Sunday, November 2, 2014
Though normally very reticent about cinematic depictions of the Ulster Troubles, I found the recent 71 to be a superb recreation of the times as well as being a very well-paced thriller in its own right. Released last month, it is written by Gregory Burke who was mentioned some posts ago in light of his earlier Black Watch play performed by the National Theatre of Scotland across the UK.
There were a handful of historical inaccuracies such a "pig"-style Royal Ulster Constabulary vehicle which never existed and reference to an Ulster army regiment that was defunct by the year that the drama was set. I would perhaps also question the scale of bricked-up and abandoned buildings that would have been in existence at such an early stage of the conflict though the threatening chill of the silent Seventies Belfast night was captured to perfection. Likewise for the muddied morality of political violence and the labyrinthine security stratagems surrounding the Troubles.
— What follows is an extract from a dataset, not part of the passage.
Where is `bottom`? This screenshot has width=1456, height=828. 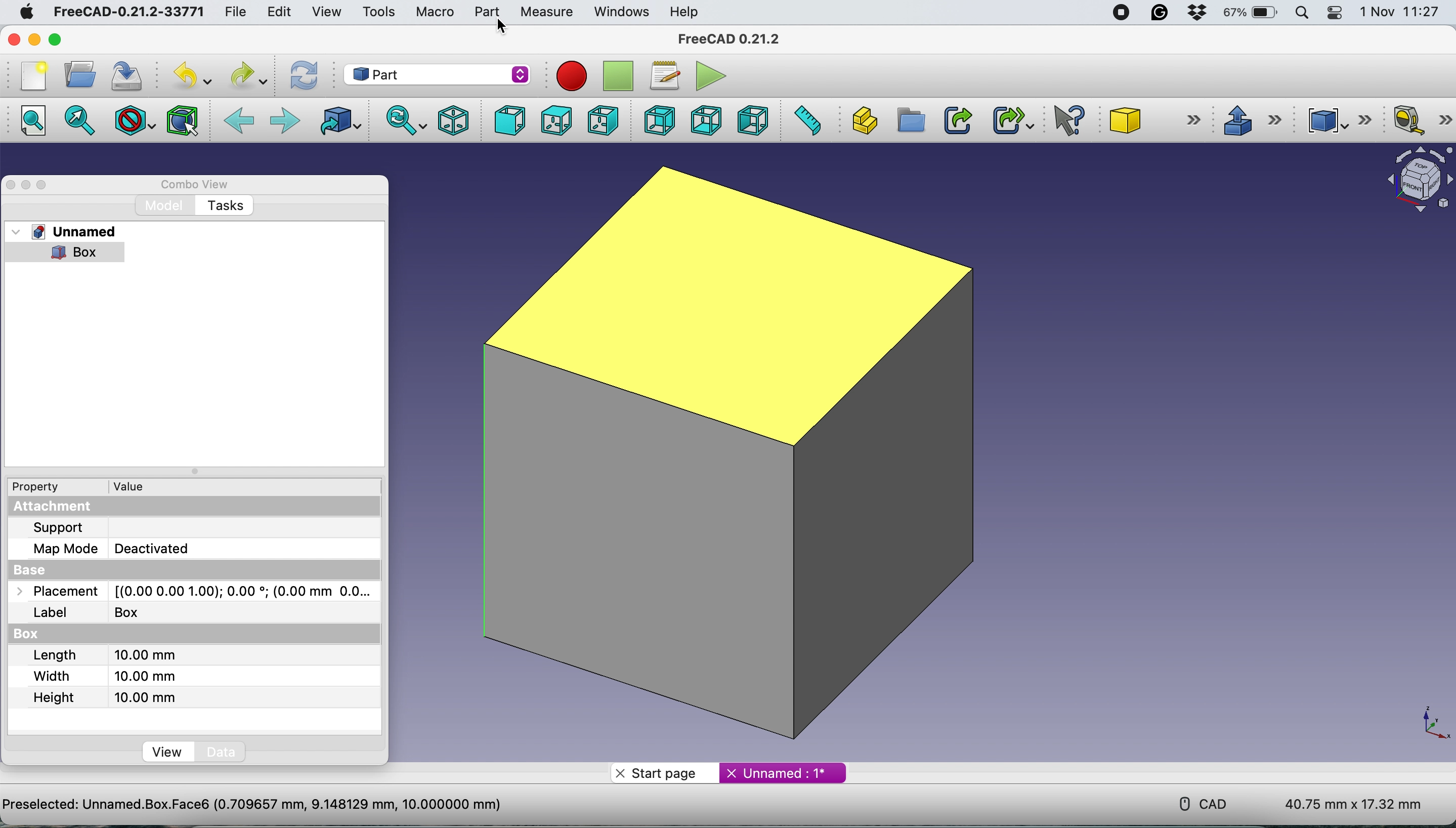 bottom is located at coordinates (707, 118).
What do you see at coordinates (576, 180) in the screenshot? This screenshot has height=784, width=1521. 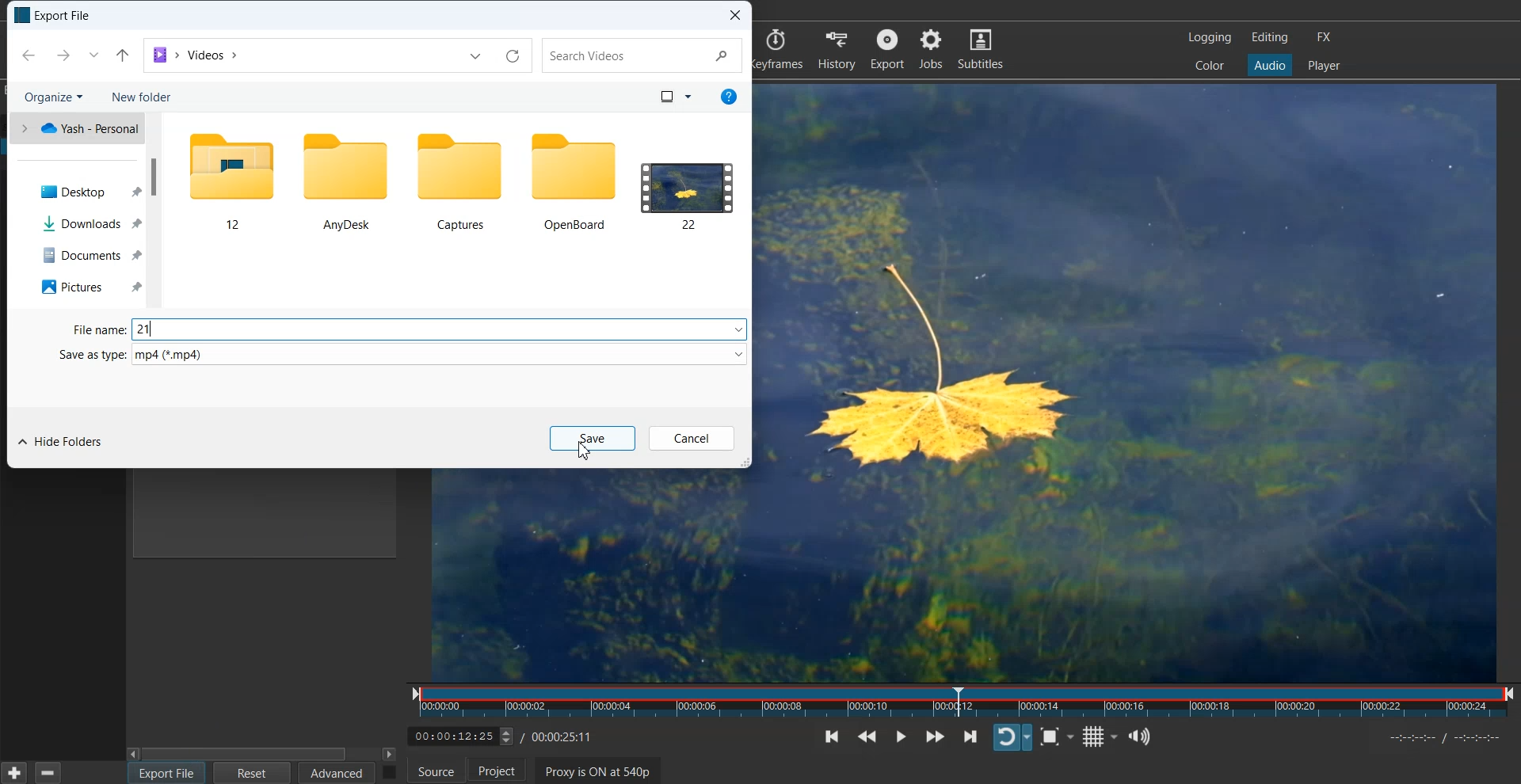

October also saw the end of the re-run of the late Stewart Parker's acclaimed Pentecost at the Lyric Theatre in Belfast - arguably one of the greatest works in Irish theatre and set forty years ago exactly during the Ulster Workers Council strike of 1974. It focuses on the interplay of five lost souls - four metaphorical and one literal - in the last remaining house in a terraced street long given up to urban decay, interface violence and population flight. Incidentally Parker's collection of rock album reviews for The Irish Times between 1970 and 1976 as compiled as High Pop are certainly worth investigation as well.
I have also recently finally got around to reading The Last Ditch - an entertaining 1982 thriller written by former Ulster Unionist politician Roy Bradford. It looks at the political fallout surrounding the Westminster withdrawal of security powers from a Northern Ireland government with some barely disguised portraits of Vanguard leader William Craig, the Reverend Ian Paisley and the last Northern Ireland Prime Minister Brian Faulkner. Bradford was a Stormont MP himself in an East Belfast constituency, served as Minister of Commerce and Minister of Development and also was a member of the 1973 Northern Ireland Assembly - he was a member of the power-sharing Executive itself in charge of the Department of the Environment. A graduate of Trinity College Dublin he worked in Army Intelligence in France and Germany during the Second World War. At one point he co-owned a Covent Garden restaurant in London with film director John Schlesinger and co-wrote a biography of SAS legend Blair Mayne with the writer Martin Dillon. He died in 1998 some months after the signing of the Good Friday Agreement.
The most famous literary portrayal of the Troubles still remains Gerald Seymour's Harry's Game which was published in 1975 and made into a highly successful ITV television drama in the early Eighties starring Ray Lonnen who died during the summer. This story was about an undercover British army officer sent into Belfast to find information on a leading IRA gunman. Of the vast sweep of other fiction on the conflict four particularly stand out in my opinion - Maurice Leitch's Whitbread Prize winning Silver's City from 1981 about a veteran loyalist paramilitary commander sprung from imprisonment, Brian Moore's 1990 Lies of Silence about an IRA assassination attempt on leading Protestant militants, Eoin McNamee's 1994 Resurrection Man which was based on the Shankill Butcher killings of the mid-Seventies and Glenn Patterson's incredibly moving The International from 1999 on the daily life of a central Belfast hotel soon to be touched personally by the mounting waves of civil disorder and terrorist violence.
All reflections of desperate times, grotesque political miscalculation, undiluted hatred, wasted years and a wrong war.